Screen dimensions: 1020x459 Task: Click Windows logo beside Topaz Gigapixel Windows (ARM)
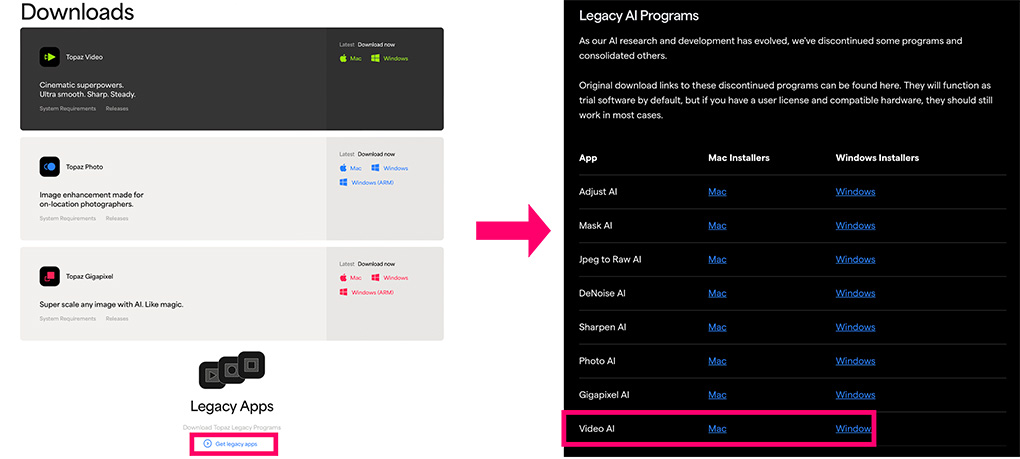click(x=343, y=292)
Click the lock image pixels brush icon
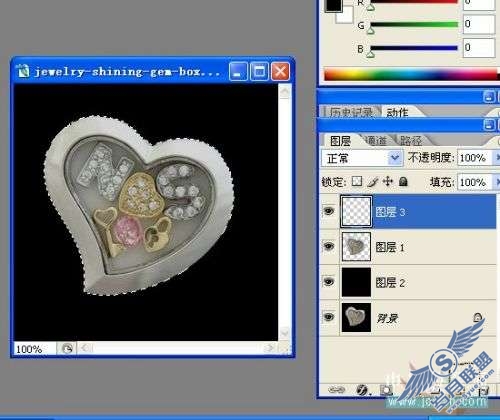Viewport: 500px width, 420px height. (373, 182)
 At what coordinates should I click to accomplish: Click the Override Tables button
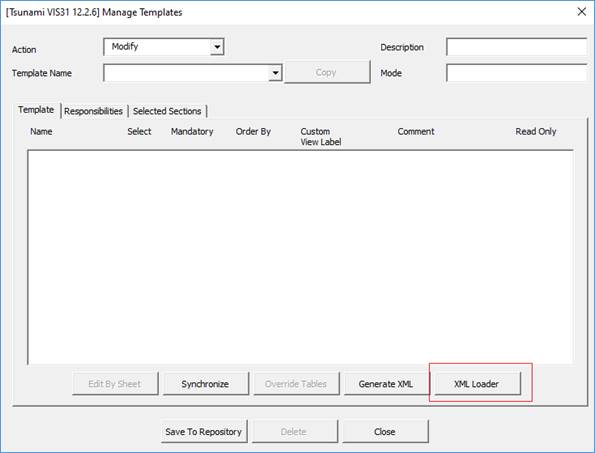point(296,384)
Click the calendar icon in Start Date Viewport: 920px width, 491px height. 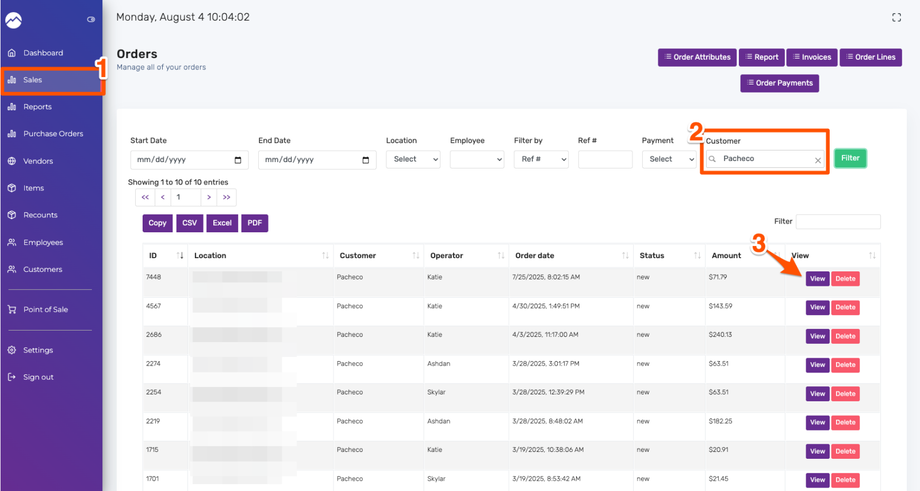tap(237, 160)
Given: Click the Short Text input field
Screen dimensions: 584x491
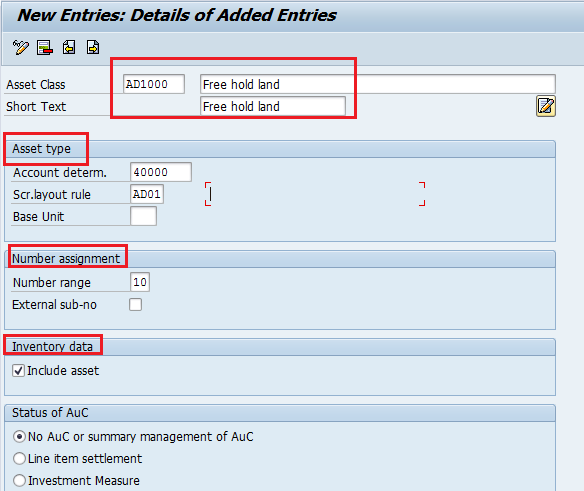Looking at the screenshot, I should (x=273, y=107).
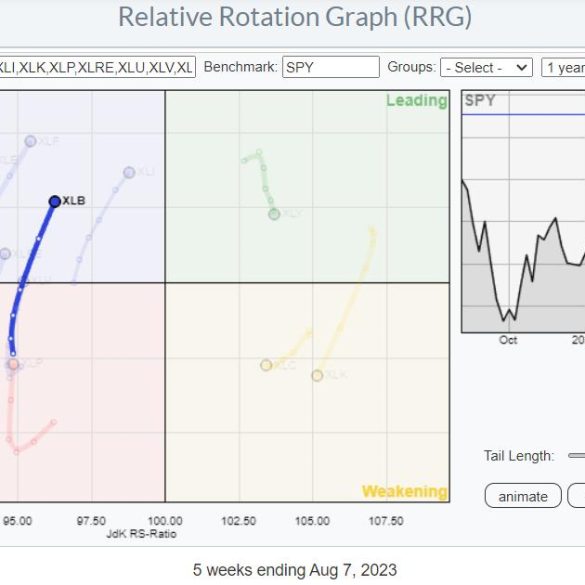Image resolution: width=585 pixels, height=585 pixels.
Task: Click the faded XLRE marker near left edge
Action: tap(5, 254)
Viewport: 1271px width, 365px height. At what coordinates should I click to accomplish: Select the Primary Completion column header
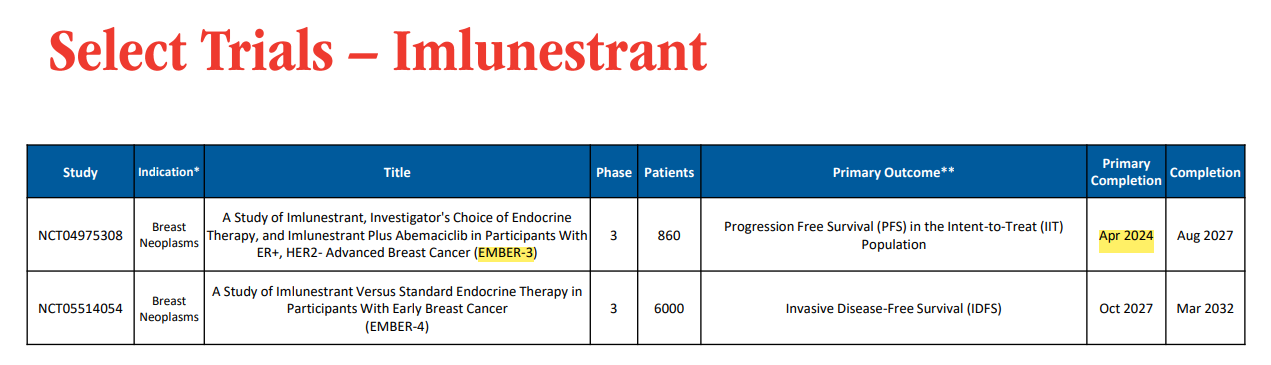pos(1126,172)
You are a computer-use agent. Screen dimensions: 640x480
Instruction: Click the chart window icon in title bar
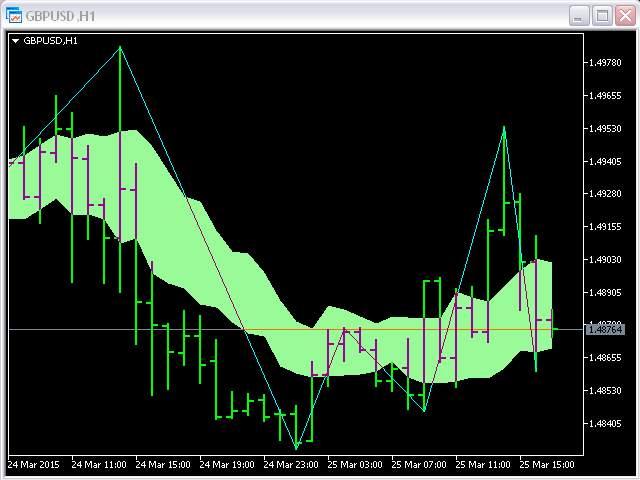(x=15, y=15)
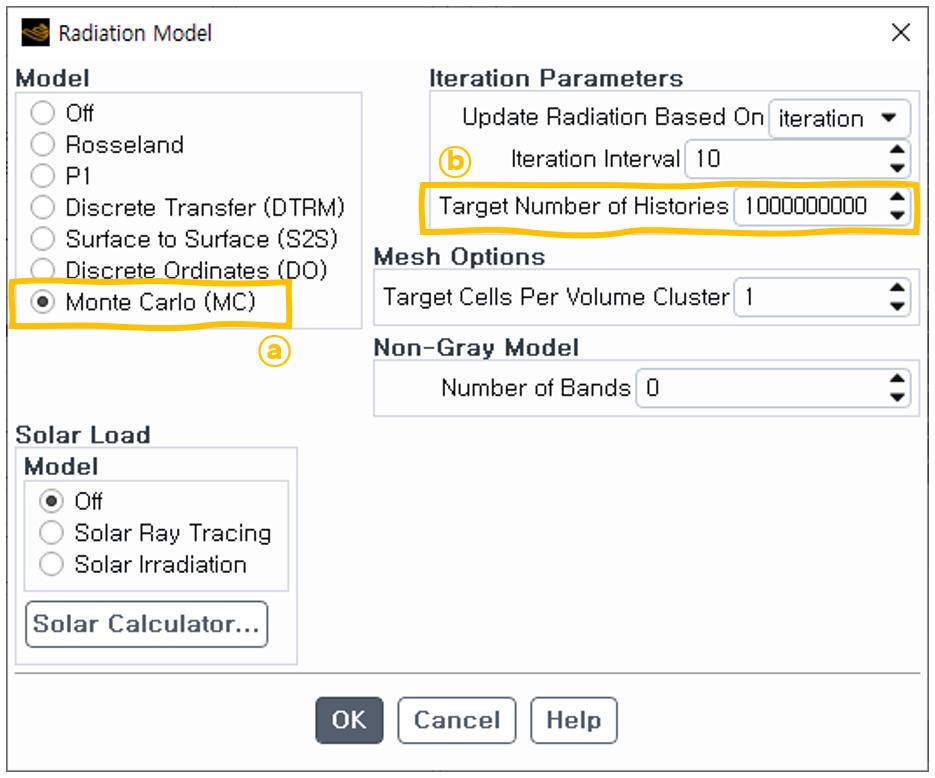The height and width of the screenshot is (778, 935).
Task: Click the Target Number of Histories field
Action: pyautogui.click(x=808, y=207)
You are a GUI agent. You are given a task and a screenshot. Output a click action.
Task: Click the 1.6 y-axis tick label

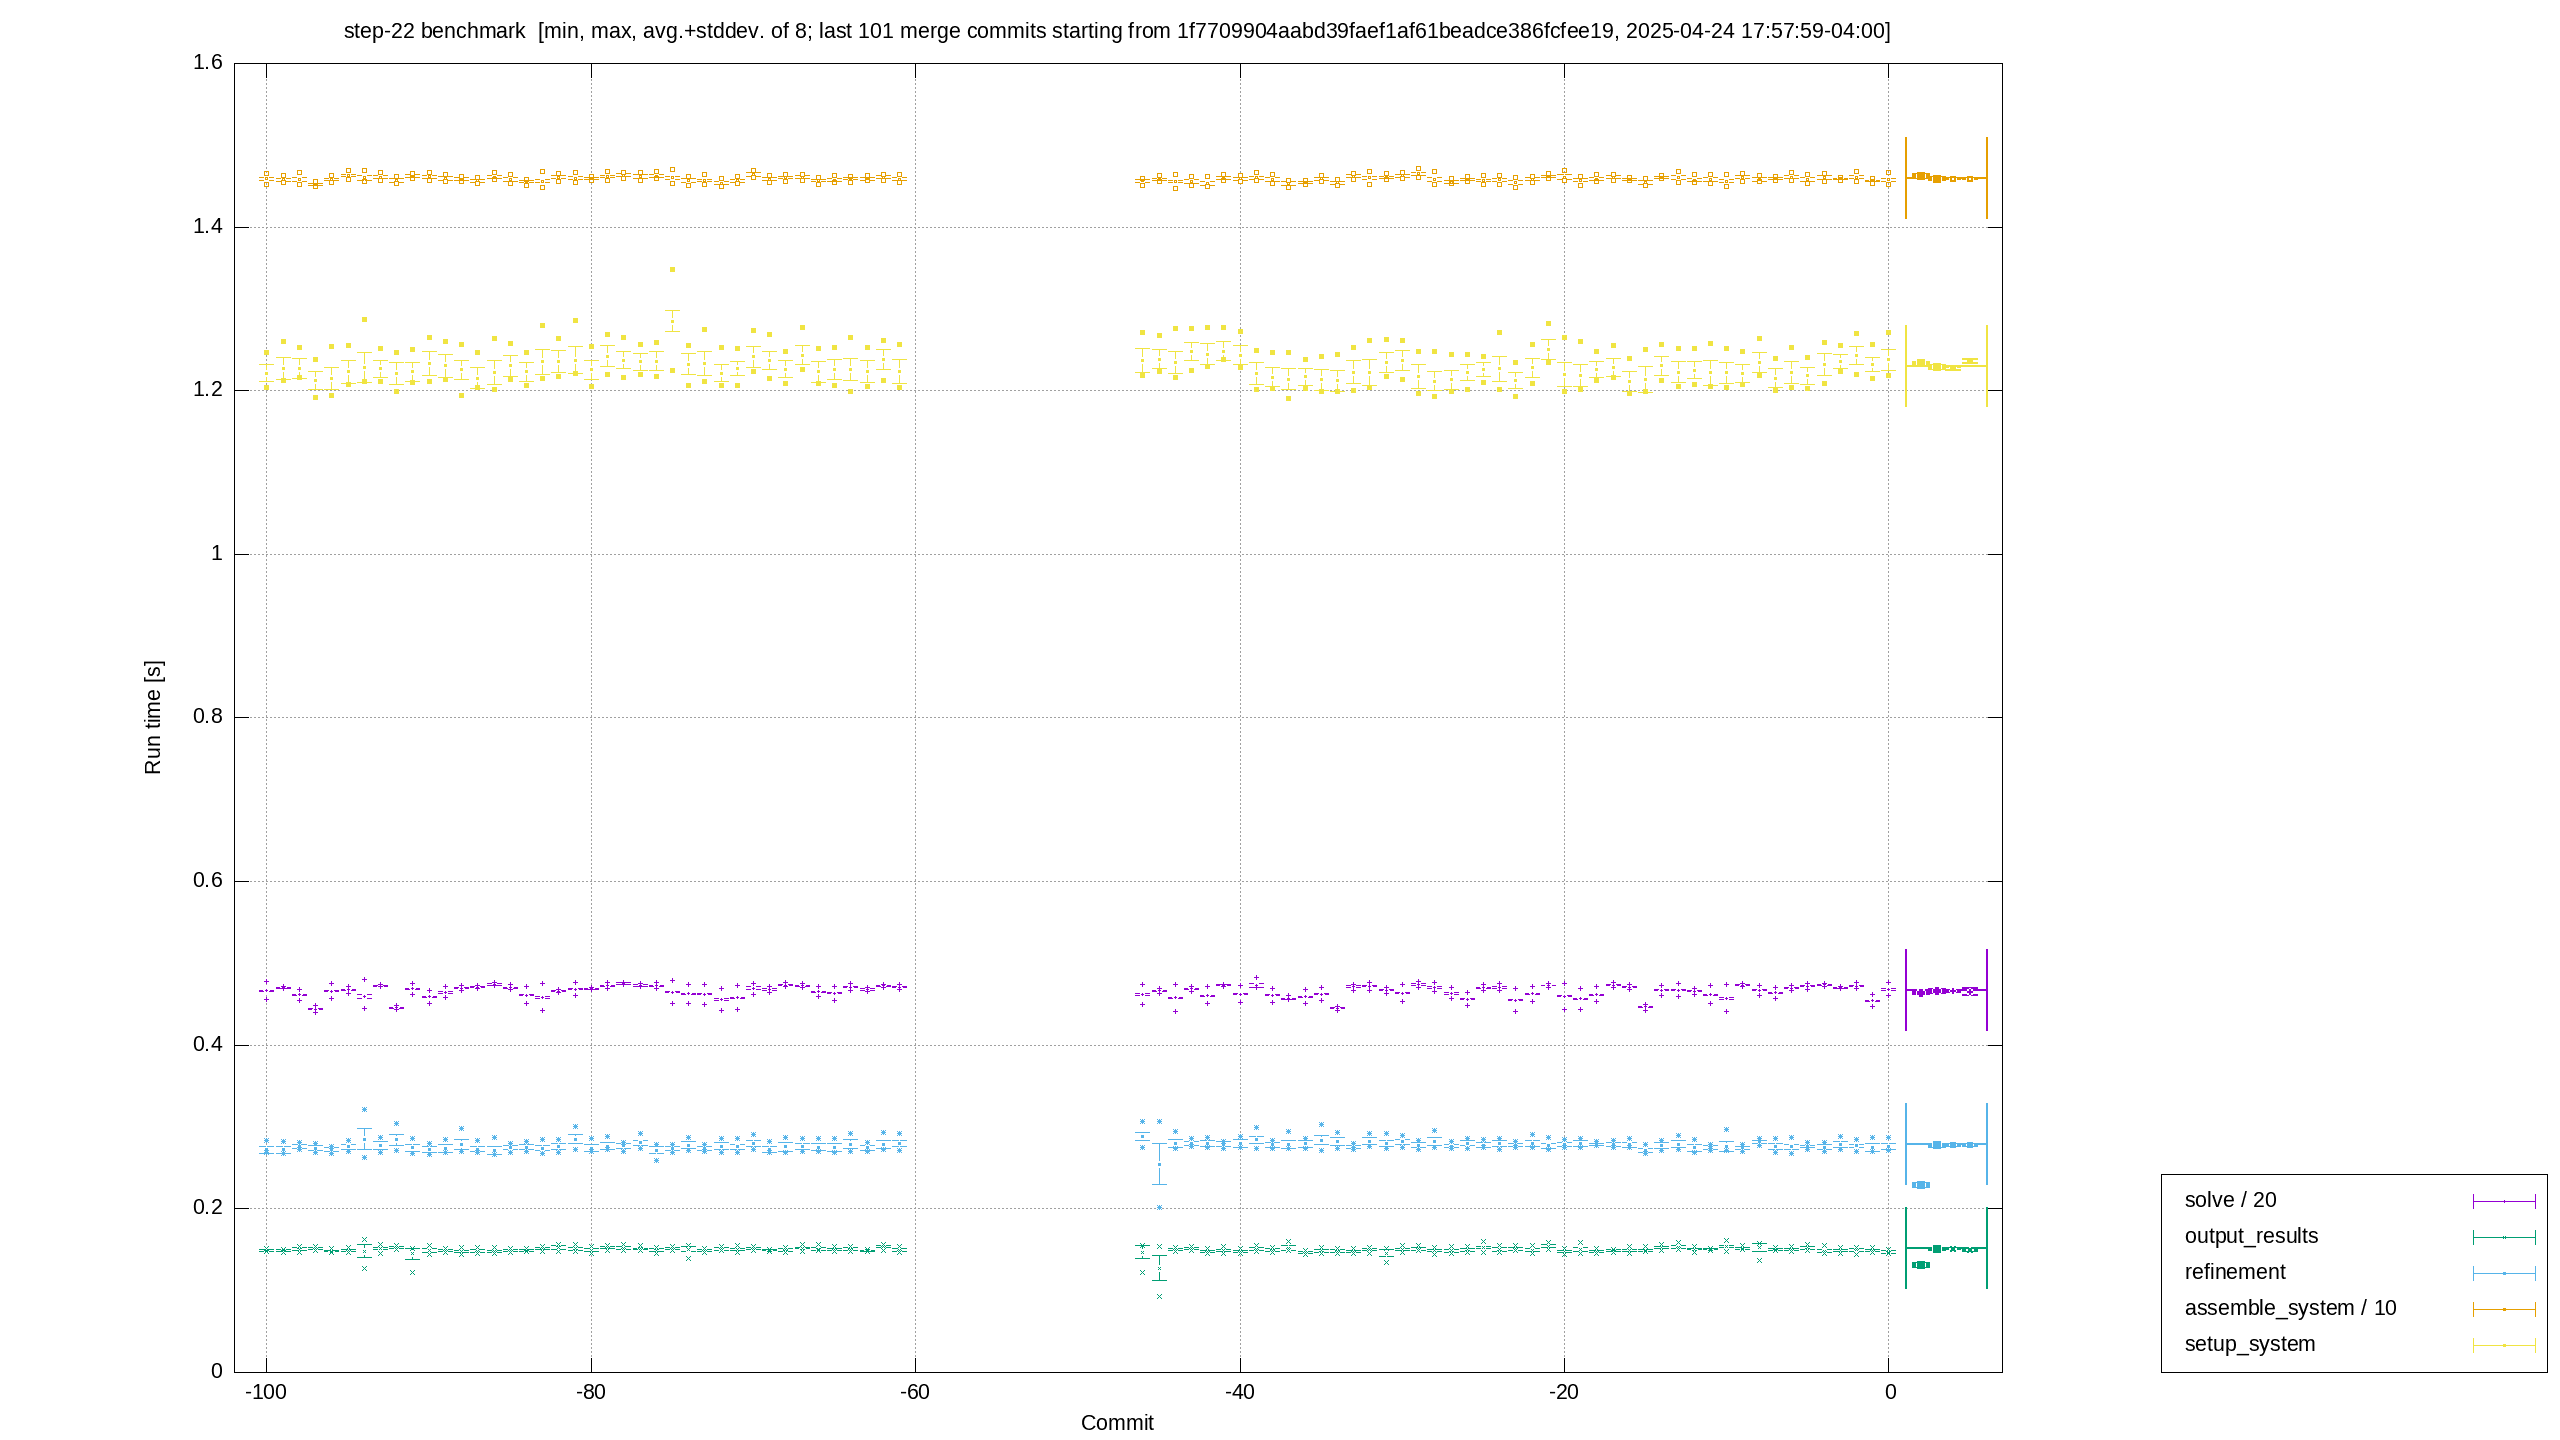(x=208, y=63)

-- -- --

● What you have to do: Work out how many lines of the material include "agent", then report only that count.

● Result for this task: 2